Can I take an airport job for a customer I've never met before? Yes — that's exactly the kerb-side loop above. Someone who came in via your QR / business card / referral can book a Heathrow run before you've ever shaken their hand. The booking record + the fixed-price quote + the customer-facing T&Cs that the system surfaces are what protect both sides on a first booking.

What's the lead time minimum for an airport booking? The 1-hour figure is the regulatory floor, not what cabbies actually deal with day-to-day. For airport runs specifically, most regulars book the day before or several days ahead — and across the BAT.TAXI model generally, bookings come in with at least 24 hours' notice as a matter of course. The 1-hour minimum is configurable from the backend and we may shorten it as the system matures, but in practical terms a cabbie isn't racing against a 1-hour clock — the calendar fills ahead.

Will the apps' airport algorithm undercut me? Sometimes. The apps' surge pricing tools will occasionally price below your fixed quote on a given route. But the customer who's already had a £75 fixed-price journey with you — on time, no surprises, a real person who they know by name — is rarely price-shopping against an app for the return run. The first journey is the recruitment. The second is the conversion. The third is the relationship.

Does the airport quote come with an itemised receipt? Receipts are issued by who you choose to be your approved payment provider, where the date, time, fare, drop-off fee is totalled and receipt is printed. However, the customer also has a record of the journey details on their app for expense claims. The customer gets a clean record for expense claims; you get the record TfL needs for pre-booked work compliance.

What if the passenger's flight is delayed? Built into the quote workflow.
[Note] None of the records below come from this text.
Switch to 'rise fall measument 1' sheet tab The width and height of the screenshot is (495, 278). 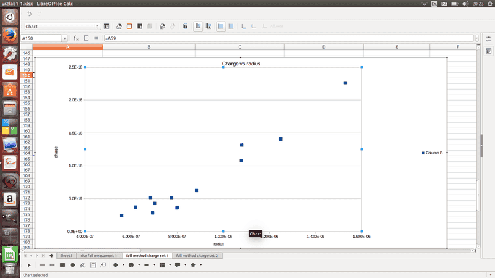pyautogui.click(x=98, y=255)
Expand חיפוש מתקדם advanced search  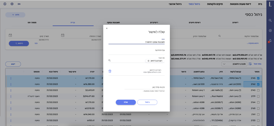coord(253,43)
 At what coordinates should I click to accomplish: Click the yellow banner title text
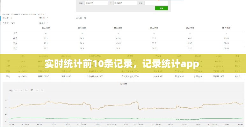click(x=123, y=64)
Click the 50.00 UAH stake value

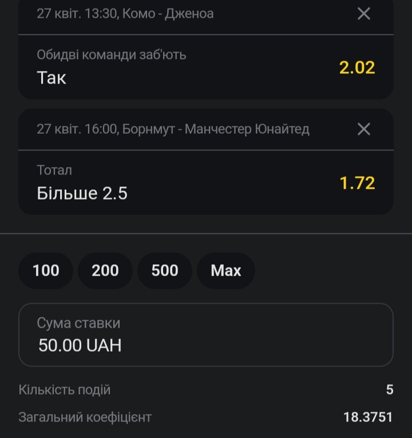tap(80, 345)
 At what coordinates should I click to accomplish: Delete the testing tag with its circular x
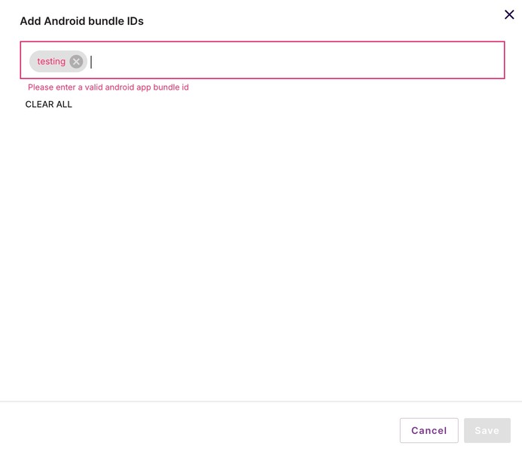point(76,62)
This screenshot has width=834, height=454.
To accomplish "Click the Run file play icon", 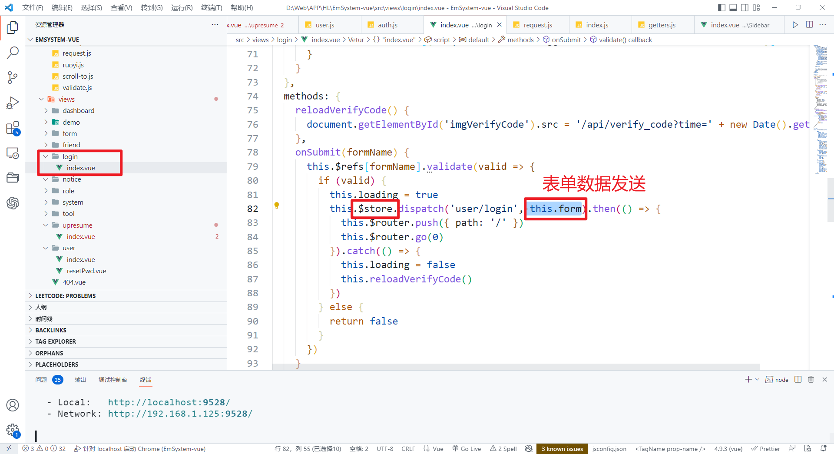I will [795, 25].
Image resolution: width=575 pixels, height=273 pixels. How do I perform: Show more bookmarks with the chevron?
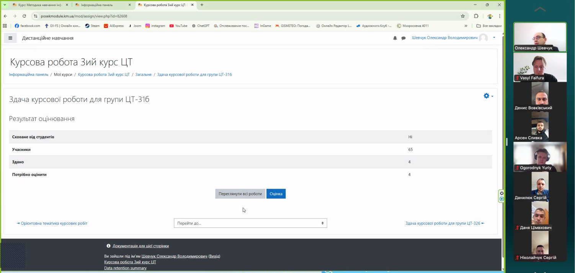point(466,26)
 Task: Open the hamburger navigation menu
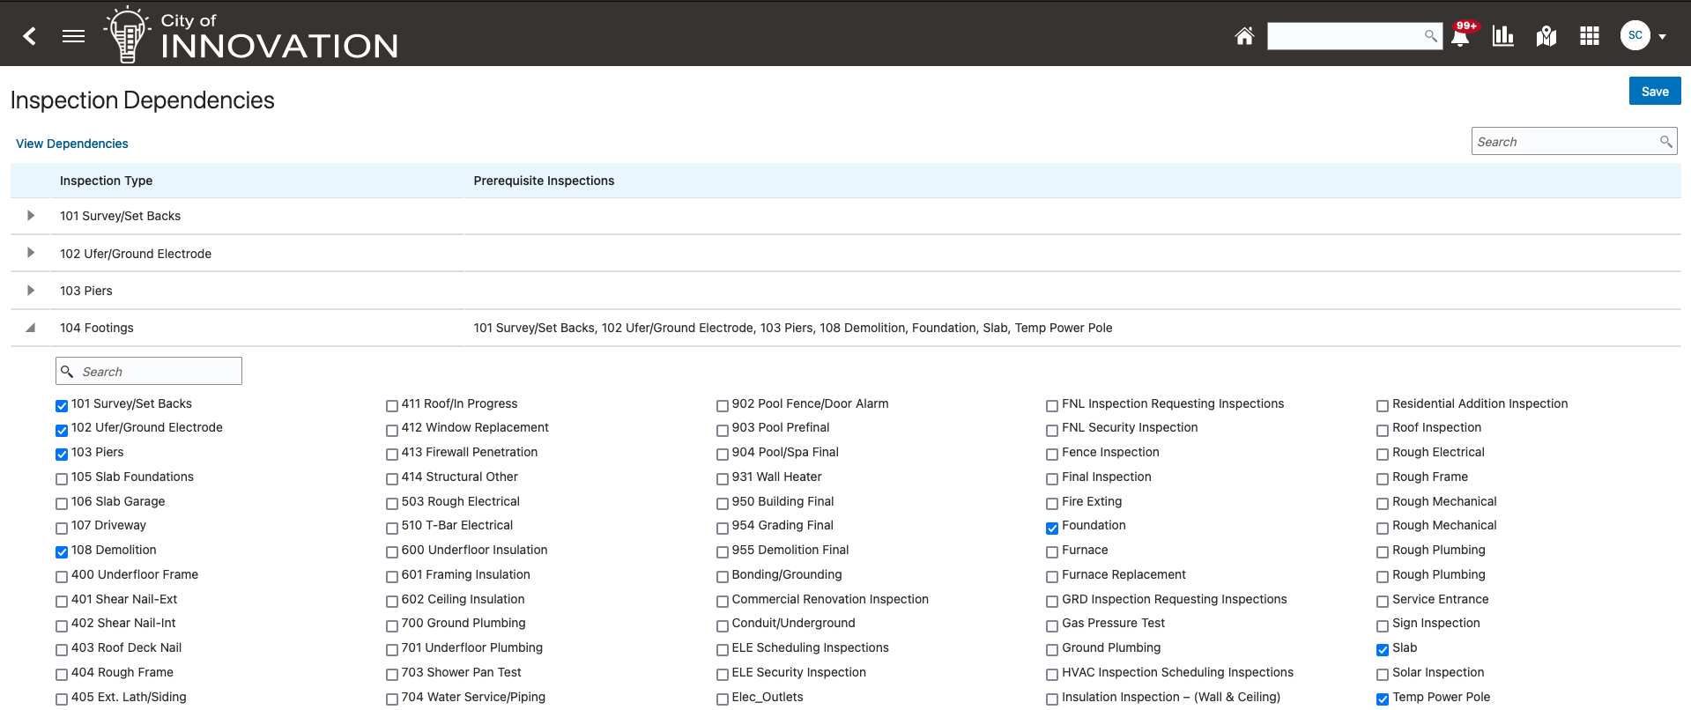(x=74, y=36)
You can add the passenger's flight number, and then use your own flight tracking system to flag if the flight is delayed beyond your wait-time threshold. Most cabbies set this; some don't. Your choice; your customer relationship.

How does this differ from running my own price list on a personal business card? Two things: (1) a proper TfL-compliant pre-booking record is generated automatically — see post #4; (2) the customer relationship is tracked in your CRM — see post #3. A business card with a price list is fine for casual referral. BAT.TAXI gives you the legal and operational infrastructure to scale that.